How Much Is Too Much?

From the days of black-and-white programming and only one TV per household, to the modern world where the digital age is typically evident in every room, television has become a dominant part of our daily lives. And, for many, watching TV has become a common way to keep children occupied. According to findings from the Nielsen Company, children between the ages of 2 and 5 years old across the country are spending more time than they should in front of a TV screen – an average of 32 hours a week.

Spending too much time in front of the TV can be harmful to a child’s health, as well. A new study out this month by the Journal of Pediatrics reveals that the more children watch television, the less sleep they’re receiving, affecting their overall mental and physical development.

Lauren Llewellyn says moderation works best when it comes to television time with her 2-and-a-half-year-old son, Brendan.

“In our house, we allow him to watch 30 minutes of TV in the morning, so we can get ready as a family to go off to work and preschool,” said the Los Angeles resident. “My husband and I both feel that school nights are about bath, books and bed and on weekends we lighten up a bit.”
Like the Llewellyn family, it’s important that families set television viewing limits with young children, and also make it an interactive and learning experience.

The American Academy of Pediatrics discourages media use by children younger than age 2 and recommends limiting older children’s screen time to no more than one or two hours a day.

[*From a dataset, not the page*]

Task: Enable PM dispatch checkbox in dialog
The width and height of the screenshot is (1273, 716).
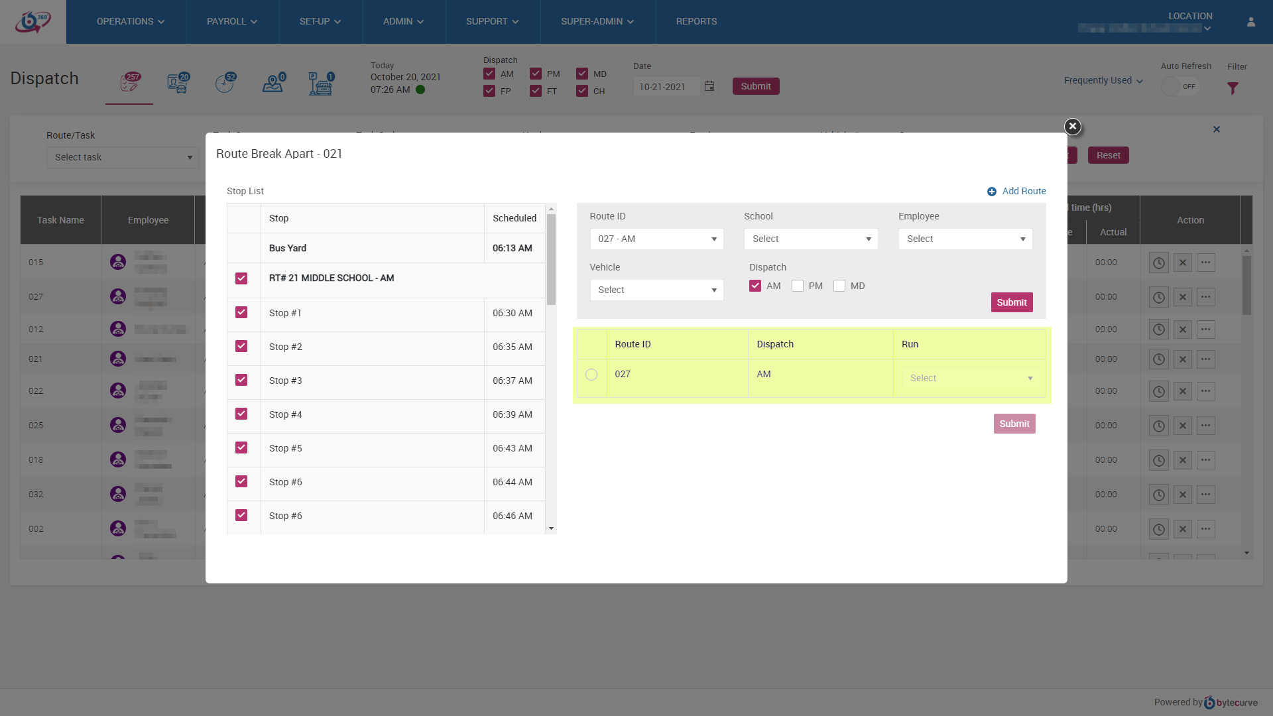Action: tap(798, 286)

Recommendations from the Mayo Clinic encourage parents and caregivers to take active steps and help limit and enforce realistic amounts of tube time with children by doing the following:

  • Eliminate background TV
  • Keep TVs and computers out of the bedroom
  • Do not eat in front of the TV
  • Limit your own TV time
  • Seek quality videos or programs
  • Watch TV with your child
  • Encourage active screen time

Other ideas can include turning off the television completely. Organizations such as Commercial-Free Childhood are promoting “Screen Free” week from May 5-11, 2014. This campaign is promoting the importance of spending seven days doing other things with your children instead of watching TV, such as reading, exploring nature, and playing with family and friends.